Filmed in Jordan and produced jointly by Jordanian and Swedish studios, the film Farha, which depicts a Palestinian Arab family during the Israeli War of Independence, was added to Netflix’s streaming library in December. Douglas Murray writes in his review:
The problem for Farha as a work of art is that it is not only inaccurate, and propagandistic, it is almost unbelievably simplistic. The film (which on a side note is one of the slowest-moving films I have seen) starts with portrayals of Palestine before the dreaded creation of the state of Israel. To say that the depiction is saccharine is severely to understate things. The camera lens practically has Vaseline smeared over it. It concentrates on long drawn-out depictions of a young Palestinian girl, Farha, and her friends in an utterly Edenic land.

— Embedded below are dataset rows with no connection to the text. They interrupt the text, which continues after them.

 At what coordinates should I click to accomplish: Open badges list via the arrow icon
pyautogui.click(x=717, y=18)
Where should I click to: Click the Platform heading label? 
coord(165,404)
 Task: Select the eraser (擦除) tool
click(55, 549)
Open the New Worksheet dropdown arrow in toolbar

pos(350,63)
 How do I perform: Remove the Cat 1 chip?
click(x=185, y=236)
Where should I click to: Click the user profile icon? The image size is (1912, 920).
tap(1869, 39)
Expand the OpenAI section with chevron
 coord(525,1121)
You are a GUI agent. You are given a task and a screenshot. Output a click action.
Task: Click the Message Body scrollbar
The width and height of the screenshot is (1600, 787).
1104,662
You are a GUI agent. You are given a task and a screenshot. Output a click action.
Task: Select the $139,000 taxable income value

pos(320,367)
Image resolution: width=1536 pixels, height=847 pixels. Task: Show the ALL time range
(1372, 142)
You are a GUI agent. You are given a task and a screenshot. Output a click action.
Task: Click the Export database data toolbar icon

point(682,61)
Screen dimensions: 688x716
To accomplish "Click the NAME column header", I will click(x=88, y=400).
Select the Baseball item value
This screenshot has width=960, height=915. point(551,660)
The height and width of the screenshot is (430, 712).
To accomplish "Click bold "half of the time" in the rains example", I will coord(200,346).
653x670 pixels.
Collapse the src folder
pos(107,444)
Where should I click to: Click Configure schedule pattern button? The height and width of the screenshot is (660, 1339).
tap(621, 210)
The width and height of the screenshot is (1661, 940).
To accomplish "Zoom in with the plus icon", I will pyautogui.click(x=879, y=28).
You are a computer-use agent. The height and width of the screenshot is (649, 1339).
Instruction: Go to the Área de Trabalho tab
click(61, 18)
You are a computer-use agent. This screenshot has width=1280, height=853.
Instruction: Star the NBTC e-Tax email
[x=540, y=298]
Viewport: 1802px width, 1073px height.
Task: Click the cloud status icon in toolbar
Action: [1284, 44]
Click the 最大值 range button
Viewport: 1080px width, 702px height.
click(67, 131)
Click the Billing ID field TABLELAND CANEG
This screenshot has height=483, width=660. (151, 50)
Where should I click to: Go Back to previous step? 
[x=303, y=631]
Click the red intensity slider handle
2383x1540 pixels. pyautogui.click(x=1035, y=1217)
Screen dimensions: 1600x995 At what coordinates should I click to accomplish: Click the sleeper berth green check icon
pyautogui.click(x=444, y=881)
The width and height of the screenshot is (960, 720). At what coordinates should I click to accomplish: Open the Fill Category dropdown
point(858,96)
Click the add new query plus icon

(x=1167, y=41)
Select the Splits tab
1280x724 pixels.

Perhaps unsurprisingly, that paradisical state is spoiled—with little warning and much melodrama—when a group of Jews murder Farha’s family in cold blood. Murray continues:
Although we get [just] one glimpse of Mandate-era British troops retreating, we have no sense of Egyptian, Jordanian, Syrian, and other troops advancing. We have no sign that Palestinians or other Arabs were involved in any atrocities or even fighting at this time. The film fails as a work of entertainment because it is so un-entertaining. But it fails as a work of art because it is so artless. So what is it doing on Netflix?
My suspicion is that the platform has taken a certain amount of criticism because of the number of Israeli-made productions that have appeared on the platform. Dramas like Fauda have been among the most popular series of their kind on the platform—something that has drawn a certain amount of negative attention in the Arab press. Though just consider the difference between what Fauda does and what Farha does.
Does Fauda show all Palestinians to be evil child-killers? No, absolutely not. The series repeatedly shows Palestinians, Israeli Arabs, and others who want the best for their people and advocate and work for peace. Does Fauda show all Israelis as suffering, put-upon victims and people who are morally untainted? No, it shows people at all levels of society who are morally complex, torn, and self-questioning. Would Fauda even work as drama if it showed Israel without the Arabs as the sort of sepia-tinted Eden as Farha portrays the land without Jews as being? Absolutely not. And in that comparison you see the true ugliness of what Netflix has done here.